Tanti nuovi titoli sono stati annunciati: una seconda versione del vocabolario Rakubiki Jiten, chiamata Kanji Sonomama DS Rakubiki Jiten, che si focalizzerà soprattutto sulla ricerca dei kanji; DS Bimoji Training, un software che permetterà di migliorare la propria calligrafia; Shaberu! DS Ryouri Navi, un manuale interattivo per imparare a cucinare e col quale l'utente, scegliendo tra una vasta gamma di ingredienti, può preparare i suoi piatti. Tornando invece ai giochi 'tradizionali', troviamo l'annuncio ufficiale della release date, seppur giapponese, di New Super Mario Bros: amici e fans di Mario, il RE tornerà a dettare legge nei platform nel prossimo mese di Maggio. Confermata la release durante il 2006 per Pokémon Diamante, che supporterà anche la Nintendo WiFi Connection e che si prepara a sfondare ogni precedente record.

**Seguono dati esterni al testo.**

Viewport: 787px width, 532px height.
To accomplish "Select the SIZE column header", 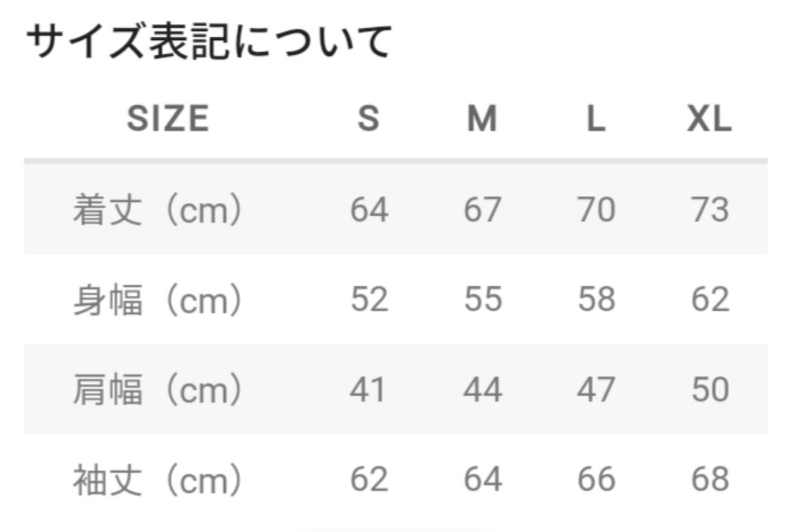I will pyautogui.click(x=168, y=119).
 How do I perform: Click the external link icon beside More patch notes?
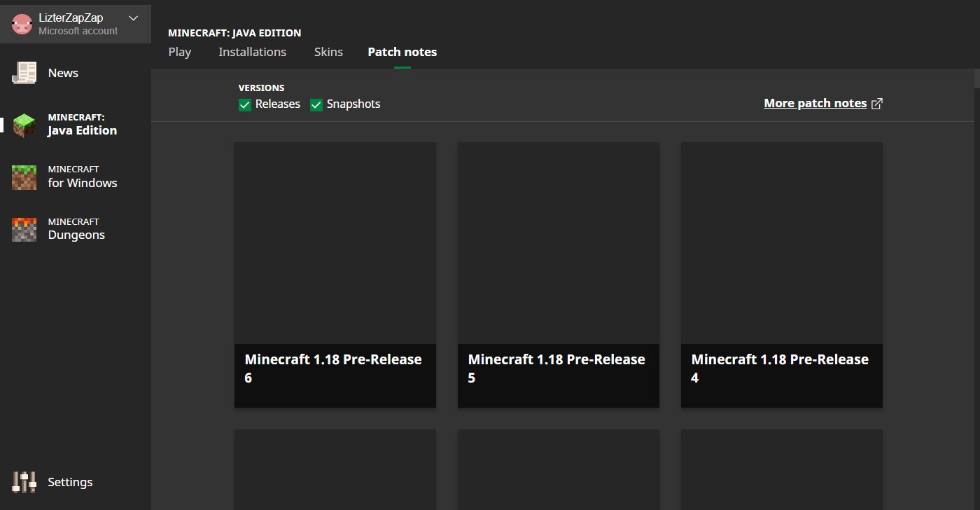(x=877, y=104)
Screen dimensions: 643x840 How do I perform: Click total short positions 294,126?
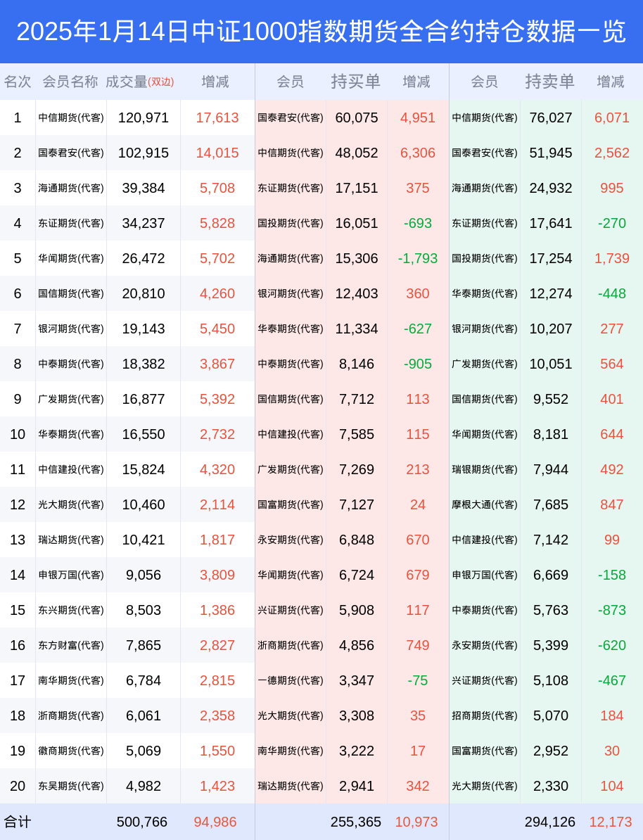(x=549, y=822)
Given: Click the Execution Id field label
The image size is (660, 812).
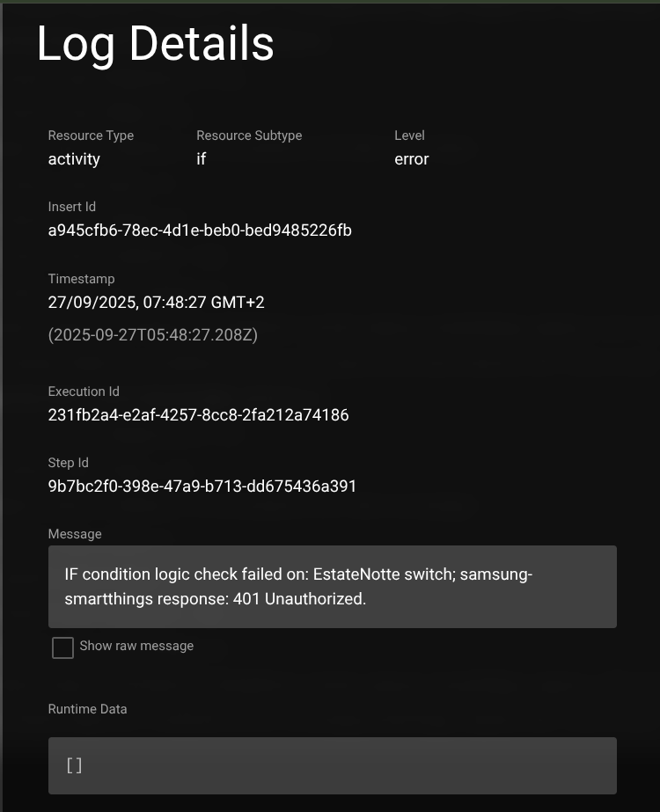Looking at the screenshot, I should [84, 391].
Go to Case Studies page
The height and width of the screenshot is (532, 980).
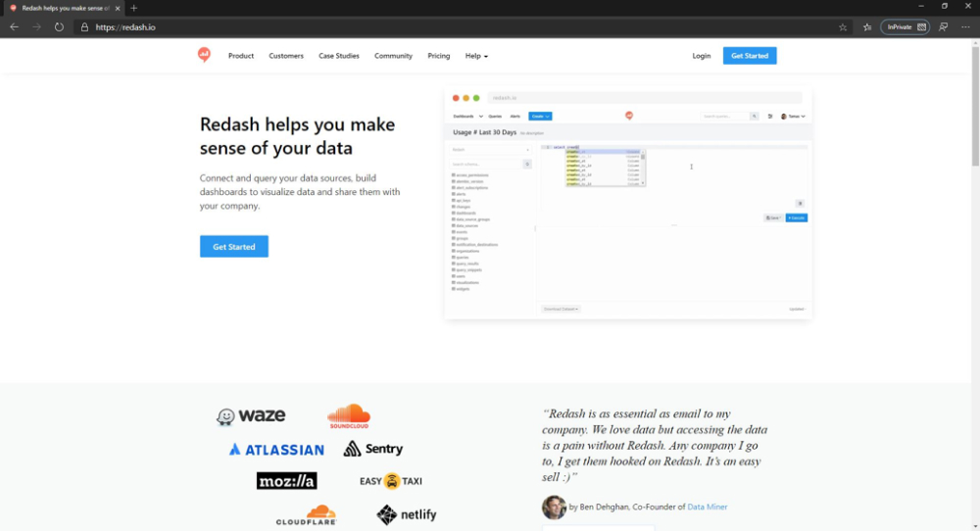point(339,56)
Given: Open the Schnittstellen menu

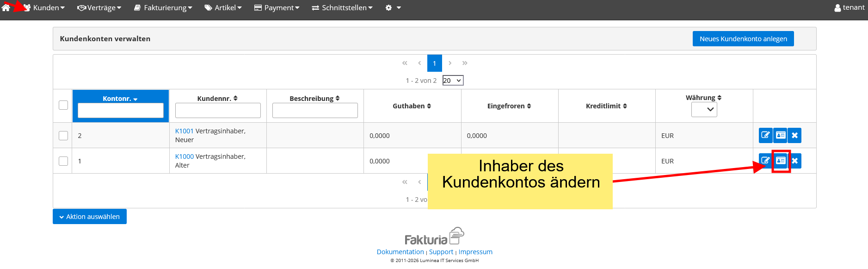Looking at the screenshot, I should [x=342, y=8].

Nintendo si occuperà anche della pubblicazione di ASH, l'RPG strategico di Mistwalker.

 

Passando alle terze parti, non sono mancati annunci bollenti, come quello di Konami che ha finalmente svelato Winning Eleven DS, completamente in 3D e pronto per l'online con la già citata Nintendo WFC; Bandai rilascerà una seconda versione del million-seller Tamagotchi Connection: Corner Shop, mentre Sega porterà su DS le battaglie tra insetti di Mushiking, un altro di quei fenomeni tipici dei giapponesi; Square-Enix ha confermato di essere ormai prossima a terminare lo sviluppo del remake di Final Fantasy III ed ha affermato che anche la realizzazione di Final Fantasy: Crystal Chronicles e di Mario Basketball 3-on-3 per conto di Nintendo sta procedendo bene, ricordando pure che Seiken Densetsu: Children of Mana DS sarà disponibile lo stesso giorno dell'uscita del DS Lite, quindi il 2 Marzo; Koei è ormai prossima a svelare Dynasty Warriors DS; Banpresto ha annunciato Super Robot Wars DS, mentre Capcom è al lavoro sul quarto episodio di Gyakuten Saiban, la serie arrivata in Occidente col nome Phoenix Wright. Namco ha rivelato che Xenosaga I.II debutterà a Marzo e che Tales of the Tempest è stato inserito nella release list di Aprile; Grasshopper ha invece datato il suo RPG dai tratti 'earthboundiani' Contact nel mese di Marzo confermando il supporto della Nintendo WiFi Connection. Insomma, un pandemonio di entusiasmo ed euforia che sta colpendo il DS con una forza senza eguali e che ci auguriamo di vedere anche su Revolution.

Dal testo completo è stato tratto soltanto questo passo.